◆ **WORK TO COMPLETE**: Output only the lines that run from the one with "DIRECTIONS (376, 1900)" to the final line of the material, exactly as they are written.
-------------------------
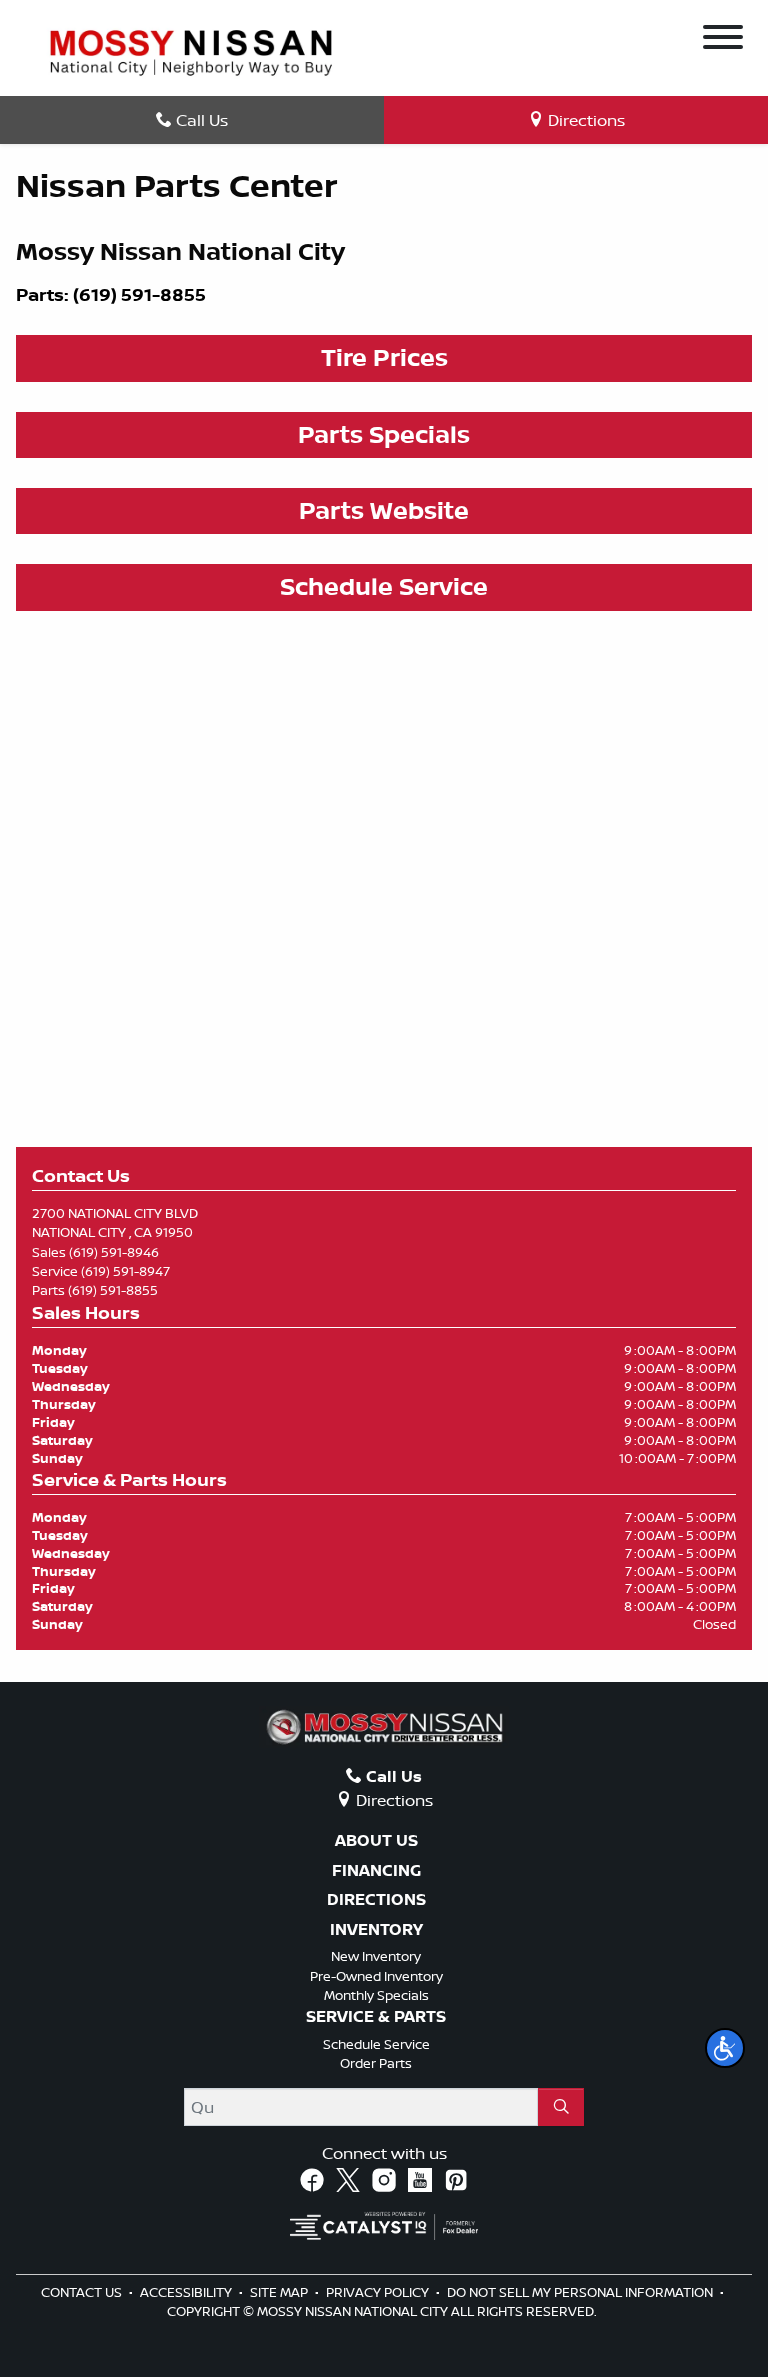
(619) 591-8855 (113, 1290)
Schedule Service (376, 2044)
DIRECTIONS (376, 1900)
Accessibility (187, 2292)
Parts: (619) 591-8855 (111, 294)
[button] (725, 2048)
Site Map (280, 2292)
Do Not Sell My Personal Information (581, 2292)
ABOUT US (376, 1841)
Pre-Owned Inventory (376, 1976)
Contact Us (83, 2292)
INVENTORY (376, 1930)
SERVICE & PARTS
-------------------------
◆ **REPLY**:
DIRECTIONS (376, 1900)
Accessibility (187, 2292)
Parts: (619) 591-8855 (111, 294)
[button] (725, 2048)
Site Map (280, 2292)
Do Not Sell My Personal Information (581, 2292)
ABOUT US (376, 1841)
Pre-Owned Inventory (376, 1976)
Contact Us (83, 2292)
INVENTORY (376, 1930)
SERVICE & PARTS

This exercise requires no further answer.